The Rage for Safety Utopia
Another guest post by Dr Robert Long – If you loved this article then you should read the whole series: CLICK HERE
This is the title of the stirring book by Ronal Conway published in 1992 but I have added the word safety to the title. Conway argues that obsession and compulsion for Utopia is a problem. The idea of Utopia was proposed by the Plato and the word means “no place”. The idea of utopia was later popularised by Sir Thomas More in 1516 in his book Utopia. More’s Utopia is a fictional island in the Atlantic Ocean. Utopia is the aspiration for the ideal society.
Many writers and artists have since aspired to Utopia in their works. One of the most famous and earliest proposals for the ideal society and paradise was by the artist Hieronymus Bosch. His Garden of Earthy Delights was painted in 1500 and is housed in the Museo del Prado in Madrid.

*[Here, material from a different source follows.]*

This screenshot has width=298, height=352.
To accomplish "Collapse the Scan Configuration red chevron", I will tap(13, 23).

The idea of a Garden of Eden has been a continuing theme for those who are disappointed with the finite, imperfect and corrupt nature of humanity. One of the most famous presentations for the ideal society was put forward by William Booth, the founder of the Salvation Army. Booth, the son of an alcoholic who experienced first hand the squalor and poverty of industrial England, proposed the solution in his book: In Darkest England and the Way Out published in 1890. In the inside cover Booth draws a map of how the colonies are the opportunity to escape the despair and darkness of England and establish heaven on Earth.

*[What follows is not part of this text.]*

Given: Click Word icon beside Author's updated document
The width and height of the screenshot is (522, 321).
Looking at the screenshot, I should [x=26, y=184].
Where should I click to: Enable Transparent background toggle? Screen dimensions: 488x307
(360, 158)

In the Rage for Utopia Conway notes: “the constant drive for order, security and certainty in accomplishment which so torments the neurotic sufferer serves our prevailing world view in empirical science, dogmatic religion and bureaucratic structures. Fromm describes the “Fear of Freedom” as a sickness. The aspiration to a fantasy Utopia and resultant need for efficiency Conway proposes: “disintegrates into meticulous nitpicking, prudence becomes a chronic hesitancy, dogmatic rigidity slides into a desperate obstinacy”. Conway further states: “ Nothing is more dangerous than a good idea, when it is the only idea we have.” Conway describes the key words and concepts associated with the obsessive-compulsive style in the following dichotomy.
What is the trajectory of the obsession with utopian language?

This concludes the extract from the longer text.